(What you have to do):
Reproduce each of the lines below verbatim, in the same order.

(Element lookup records)
..........

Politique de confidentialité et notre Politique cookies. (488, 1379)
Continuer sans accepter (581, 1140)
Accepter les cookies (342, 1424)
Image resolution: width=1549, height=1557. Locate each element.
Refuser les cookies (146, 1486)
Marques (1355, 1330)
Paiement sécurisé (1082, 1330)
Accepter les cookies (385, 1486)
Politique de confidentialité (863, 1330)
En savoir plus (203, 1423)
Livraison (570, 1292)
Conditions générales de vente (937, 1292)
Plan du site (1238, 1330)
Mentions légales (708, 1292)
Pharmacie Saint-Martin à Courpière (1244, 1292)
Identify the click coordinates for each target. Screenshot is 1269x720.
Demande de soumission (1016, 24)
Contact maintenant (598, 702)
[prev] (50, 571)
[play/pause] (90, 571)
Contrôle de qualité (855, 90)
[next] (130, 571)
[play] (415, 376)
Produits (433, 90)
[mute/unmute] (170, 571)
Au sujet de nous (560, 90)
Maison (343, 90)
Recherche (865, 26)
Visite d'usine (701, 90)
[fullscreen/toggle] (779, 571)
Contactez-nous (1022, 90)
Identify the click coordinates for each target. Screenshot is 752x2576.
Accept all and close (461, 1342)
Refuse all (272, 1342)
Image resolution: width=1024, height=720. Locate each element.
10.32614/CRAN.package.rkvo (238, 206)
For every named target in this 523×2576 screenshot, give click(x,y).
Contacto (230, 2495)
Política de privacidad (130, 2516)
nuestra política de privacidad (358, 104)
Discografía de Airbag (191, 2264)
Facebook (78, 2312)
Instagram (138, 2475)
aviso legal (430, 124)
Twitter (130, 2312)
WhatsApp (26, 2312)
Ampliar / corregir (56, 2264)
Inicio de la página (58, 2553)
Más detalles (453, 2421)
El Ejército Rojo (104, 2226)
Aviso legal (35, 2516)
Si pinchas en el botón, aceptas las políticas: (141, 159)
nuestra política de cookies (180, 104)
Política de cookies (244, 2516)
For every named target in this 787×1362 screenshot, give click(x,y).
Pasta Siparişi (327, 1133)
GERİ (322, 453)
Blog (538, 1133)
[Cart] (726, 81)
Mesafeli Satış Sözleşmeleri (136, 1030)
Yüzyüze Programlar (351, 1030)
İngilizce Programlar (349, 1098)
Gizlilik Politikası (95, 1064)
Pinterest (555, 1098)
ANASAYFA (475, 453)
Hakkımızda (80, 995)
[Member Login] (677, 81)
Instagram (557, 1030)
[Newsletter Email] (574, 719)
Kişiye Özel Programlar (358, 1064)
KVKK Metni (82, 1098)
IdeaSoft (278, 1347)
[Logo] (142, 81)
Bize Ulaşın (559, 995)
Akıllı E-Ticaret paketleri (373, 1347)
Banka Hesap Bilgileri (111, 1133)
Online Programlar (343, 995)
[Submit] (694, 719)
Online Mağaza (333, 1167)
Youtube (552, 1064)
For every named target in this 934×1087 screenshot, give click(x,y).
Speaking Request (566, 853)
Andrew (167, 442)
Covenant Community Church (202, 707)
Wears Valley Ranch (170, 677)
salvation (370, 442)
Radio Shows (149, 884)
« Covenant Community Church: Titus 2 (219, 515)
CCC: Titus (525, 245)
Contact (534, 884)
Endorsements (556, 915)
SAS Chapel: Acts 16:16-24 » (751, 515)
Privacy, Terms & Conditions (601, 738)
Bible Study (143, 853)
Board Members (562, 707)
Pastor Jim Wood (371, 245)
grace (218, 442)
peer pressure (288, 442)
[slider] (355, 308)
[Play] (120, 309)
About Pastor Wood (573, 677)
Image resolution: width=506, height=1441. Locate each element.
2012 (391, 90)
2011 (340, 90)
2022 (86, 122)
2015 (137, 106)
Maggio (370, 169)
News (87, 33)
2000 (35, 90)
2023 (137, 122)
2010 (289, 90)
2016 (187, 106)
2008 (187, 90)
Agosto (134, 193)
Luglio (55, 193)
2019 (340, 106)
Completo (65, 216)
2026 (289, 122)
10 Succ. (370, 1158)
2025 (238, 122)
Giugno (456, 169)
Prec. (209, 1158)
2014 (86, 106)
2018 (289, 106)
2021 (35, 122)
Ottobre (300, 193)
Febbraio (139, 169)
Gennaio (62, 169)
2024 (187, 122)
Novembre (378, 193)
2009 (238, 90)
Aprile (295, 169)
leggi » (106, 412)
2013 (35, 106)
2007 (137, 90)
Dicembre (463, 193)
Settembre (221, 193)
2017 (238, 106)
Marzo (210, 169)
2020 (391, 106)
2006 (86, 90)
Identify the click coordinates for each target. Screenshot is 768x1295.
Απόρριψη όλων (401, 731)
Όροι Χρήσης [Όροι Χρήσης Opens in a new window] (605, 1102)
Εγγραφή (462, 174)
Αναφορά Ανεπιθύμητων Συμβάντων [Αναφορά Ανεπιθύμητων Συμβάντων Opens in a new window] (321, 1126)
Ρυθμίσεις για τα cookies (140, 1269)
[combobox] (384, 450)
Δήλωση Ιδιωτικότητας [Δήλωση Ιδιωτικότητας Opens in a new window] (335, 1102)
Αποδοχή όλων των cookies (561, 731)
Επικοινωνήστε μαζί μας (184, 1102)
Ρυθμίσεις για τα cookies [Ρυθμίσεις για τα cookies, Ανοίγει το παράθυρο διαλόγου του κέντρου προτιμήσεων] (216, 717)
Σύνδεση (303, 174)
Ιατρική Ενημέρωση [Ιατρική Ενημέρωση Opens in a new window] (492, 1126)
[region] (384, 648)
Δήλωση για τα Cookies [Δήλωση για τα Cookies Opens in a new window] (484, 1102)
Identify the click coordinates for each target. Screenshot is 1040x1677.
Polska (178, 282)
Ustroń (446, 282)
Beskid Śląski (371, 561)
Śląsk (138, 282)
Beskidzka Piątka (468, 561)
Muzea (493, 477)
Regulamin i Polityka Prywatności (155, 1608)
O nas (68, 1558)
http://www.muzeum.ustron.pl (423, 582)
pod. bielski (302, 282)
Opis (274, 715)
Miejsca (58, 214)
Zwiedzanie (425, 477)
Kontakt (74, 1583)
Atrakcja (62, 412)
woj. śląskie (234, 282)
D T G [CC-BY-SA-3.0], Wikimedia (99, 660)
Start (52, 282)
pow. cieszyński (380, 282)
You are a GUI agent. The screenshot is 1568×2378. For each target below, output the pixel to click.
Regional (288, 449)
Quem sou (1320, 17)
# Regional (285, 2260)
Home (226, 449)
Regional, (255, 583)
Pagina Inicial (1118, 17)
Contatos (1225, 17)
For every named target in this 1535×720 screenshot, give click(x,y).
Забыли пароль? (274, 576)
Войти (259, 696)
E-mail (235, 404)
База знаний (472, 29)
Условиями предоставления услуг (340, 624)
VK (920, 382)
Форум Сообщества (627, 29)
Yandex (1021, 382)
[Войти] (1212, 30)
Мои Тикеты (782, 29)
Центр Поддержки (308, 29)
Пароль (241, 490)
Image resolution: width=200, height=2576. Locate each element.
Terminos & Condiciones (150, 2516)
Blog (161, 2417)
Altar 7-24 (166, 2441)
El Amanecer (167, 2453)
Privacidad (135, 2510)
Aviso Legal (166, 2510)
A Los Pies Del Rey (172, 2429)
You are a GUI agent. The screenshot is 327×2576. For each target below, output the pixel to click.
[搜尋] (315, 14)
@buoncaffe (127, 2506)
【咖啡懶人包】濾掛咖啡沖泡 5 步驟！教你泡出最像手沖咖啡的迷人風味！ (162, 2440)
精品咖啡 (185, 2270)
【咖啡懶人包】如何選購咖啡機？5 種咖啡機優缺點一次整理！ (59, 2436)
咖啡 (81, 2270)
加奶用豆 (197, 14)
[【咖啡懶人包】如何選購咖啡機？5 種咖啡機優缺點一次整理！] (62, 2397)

..........

(Correct response):
Politique de confidentialité et notre Politique cookies. (488, 1379)
Continuer sans accepter (581, 1140)
Accepter les cookies (342, 1424)
Image resolution: width=1549, height=1557. Locate each element.
Refuser les cookies (146, 1486)
Marques (1355, 1330)
Paiement sécurisé (1082, 1330)
Accepter les cookies (385, 1486)
Politique de confidentialité (863, 1330)
En savoir plus (203, 1423)
Livraison (570, 1292)
Conditions générales de vente (937, 1292)
Plan du site (1238, 1330)
Mentions légales (708, 1292)
Pharmacie Saint-Martin à Courpière (1244, 1292)
Identify the click coordinates for each target. Screenshot is 1269x720.
Demande de soumission (1016, 24)
Contact maintenant (598, 702)
[prev] (50, 571)
[play/pause] (90, 571)
Contrôle de qualité (855, 90)
[next] (130, 571)
[play] (415, 376)
Produits (433, 90)
[mute/unmute] (170, 571)
Au sujet de nous (560, 90)
Maison (343, 90)
Recherche (865, 26)
Visite d'usine (701, 90)
[fullscreen/toggle] (779, 571)
Contactez-nous (1022, 90)
Identify the click coordinates for each target. Screenshot is 752x2576.
Accept all and close (461, 1342)
Refuse all (272, 1342)
Image resolution: width=1024, height=720. Locate each element.
10.32614/CRAN.package.rkvo (238, 206)
For every named target in this 523×2576 screenshot, give click(x,y).
Contacto (230, 2495)
Política de privacidad (130, 2516)
nuestra política de privacidad (358, 104)
Discografía de Airbag (191, 2264)
Facebook (78, 2312)
Instagram (138, 2475)
aviso legal (430, 124)
Twitter (130, 2312)
WhatsApp (26, 2312)
Ampliar / corregir (56, 2264)
Inicio de la página (58, 2553)
Más detalles (453, 2421)
El Ejército Rojo (104, 2226)
Aviso legal (35, 2516)
Si pinchas en el botón, aceptas las políticas: (141, 159)
nuestra política de cookies (180, 104)
Política de cookies (244, 2516)
For every named target in this 787×1362 screenshot, give click(x,y).
Pasta Siparişi (327, 1133)
GERİ (322, 453)
Blog (538, 1133)
[Cart] (726, 81)
Mesafeli Satış Sözleşmeleri (136, 1030)
Yüzyüze Programlar (351, 1030)
İngilizce Programlar (349, 1098)
Gizlilik Politikası (95, 1064)
Pinterest (555, 1098)
ANASAYFA (475, 453)
Hakkımızda (80, 995)
[Member Login] (677, 81)
Instagram (557, 1030)
[Newsletter Email] (574, 719)
Kişiye Özel Programlar (358, 1064)
KVKK Metni (82, 1098)
IdeaSoft (278, 1347)
[Logo] (142, 81)
Bize Ulaşın (559, 995)
Akıllı E-Ticaret paketleri (373, 1347)
Banka Hesap Bilgileri (111, 1133)
Online Programlar (343, 995)
[Submit] (694, 719)
Online Mağaza (333, 1167)
Youtube (552, 1064)
For every named target in this 934×1087 screenshot, give click(x,y).
Speaking Request (566, 853)
Andrew (167, 442)
Covenant Community Church (202, 707)
Wears Valley Ranch (170, 677)
salvation (370, 442)
Radio Shows (149, 884)
« Covenant Community Church: Titus 2 (219, 515)
CCC: Titus (525, 245)
Contact (534, 884)
Endorsements (556, 915)
SAS Chapel: Acts 16:16-24 » (751, 515)
Privacy, Terms & Conditions (601, 738)
Bible Study (143, 853)
Board Members (562, 707)
Pastor Jim Wood (371, 245)
grace (218, 442)
peer pressure (288, 442)
[slider] (355, 308)
[Play] (120, 309)
About Pastor Wood (573, 677)
Image resolution: width=506, height=1441. Locate each element.
2012 (391, 90)
2011 (340, 90)
2022 (86, 122)
2015 (137, 106)
Maggio (370, 169)
News (87, 33)
2000 (35, 90)
2023 (137, 122)
2010 (289, 90)
2016 (187, 106)
2008 (187, 90)
Agosto (134, 193)
Luglio (55, 193)
2019 (340, 106)
Completo (65, 216)
2026 (289, 122)
10 Succ. (370, 1158)
2025 (238, 122)
Giugno (456, 169)
Prec. (209, 1158)
2014 (86, 106)
2018 (289, 106)
2021 (35, 122)
Ottobre (300, 193)
Febbraio (139, 169)
Gennaio (62, 169)
2024 (187, 122)
Novembre (378, 193)
2009 (238, 90)
Aprile (295, 169)
leggi » (106, 412)
2013 (35, 106)
2007 (137, 90)
Dicembre (463, 193)
Settembre (221, 193)
2017 (238, 106)
Marzo (210, 169)
2020 (391, 106)
2006 (86, 90)
Identify the click coordinates for each target. Screenshot is 768x1295.
Απόρριψη όλων (401, 731)
Όροι Χρήσης [Όροι Χρήσης Opens in a new window] (605, 1102)
Εγγραφή (462, 174)
Αναφορά Ανεπιθύμητων Συμβάντων [Αναφορά Ανεπιθύμητων Συμβάντων Opens in a new window] (321, 1126)
Ρυθμίσεις για τα cookies (140, 1269)
[combobox] (384, 450)
Δήλωση Ιδιωτικότητας [Δήλωση Ιδιωτικότητας Opens in a new window] (335, 1102)
Αποδοχή όλων των cookies (561, 731)
Επικοινωνήστε μαζί μας (184, 1102)
Ρυθμίσεις για τα cookies [Ρυθμίσεις για τα cookies, Ανοίγει το παράθυρο διαλόγου του κέντρου προτιμήσεων] (216, 717)
Σύνδεση (303, 174)
Ιατρική Ενημέρωση [Ιατρική Ενημέρωση Opens in a new window] (492, 1126)
[region] (384, 648)
Δήλωση για τα Cookies [Δήλωση για τα Cookies Opens in a new window] (484, 1102)
Identify the click coordinates for each target. Screenshot is 1040x1677.
Polska (178, 282)
Ustroń (446, 282)
Beskid Śląski (371, 561)
Śląsk (138, 282)
Beskidzka Piątka (468, 561)
Muzea (493, 477)
Regulamin i Polityka Prywatności (155, 1608)
O nas (68, 1558)
http://www.muzeum.ustron.pl (423, 582)
pod. bielski (302, 282)
Opis (274, 715)
Miejsca (58, 214)
Zwiedzanie (425, 477)
Kontakt (74, 1583)
Atrakcja (62, 412)
woj. śląskie (234, 282)
D T G [CC-BY-SA-3.0], Wikimedia (99, 660)
Start (52, 282)
pow. cieszyński (380, 282)
You are a GUI agent. The screenshot is 1568×2378. For each target below, output the pixel to click.
Regional (288, 449)
Quem sou (1320, 17)
# Regional (285, 2260)
Home (226, 449)
Regional, (255, 583)
Pagina Inicial (1118, 17)
Contatos (1225, 17)
For every named target in this 1535×720 screenshot, give click(x,y).
Забыли пароль? (274, 576)
Войти (259, 696)
E-mail (235, 404)
База знаний (472, 29)
Условиями предоставления услуг (340, 624)
VK (920, 382)
Форум Сообщества (627, 29)
Yandex (1021, 382)
[Войти] (1212, 30)
Мои Тикеты (782, 29)
Центр Поддержки (308, 29)
Пароль (241, 490)
Image resolution: width=200, height=2576. Locate each element.
Terminos & Condiciones (150, 2516)
Blog (161, 2417)
Altar 7-24 (166, 2441)
El Amanecer (167, 2453)
Privacidad (135, 2510)
Aviso Legal (166, 2510)
A Los Pies Del Rey (172, 2429)
You are a GUI agent. The screenshot is 327×2576. For each target below, output the pixel to click.
[搜尋] (315, 14)
@buoncaffe (127, 2506)
【咖啡懶人包】濾掛咖啡沖泡 5 步驟！教你泡出最像手沖咖啡的迷人風味！ (162, 2440)
精品咖啡 (185, 2270)
【咖啡懶人包】如何選購咖啡機？5 種咖啡機優缺點一次整理！ (59, 2436)
咖啡 (81, 2270)
加奶用豆 (197, 14)
[【咖啡懶人包】如何選購咖啡機？5 種咖啡機優缺點一次整理！] (62, 2397)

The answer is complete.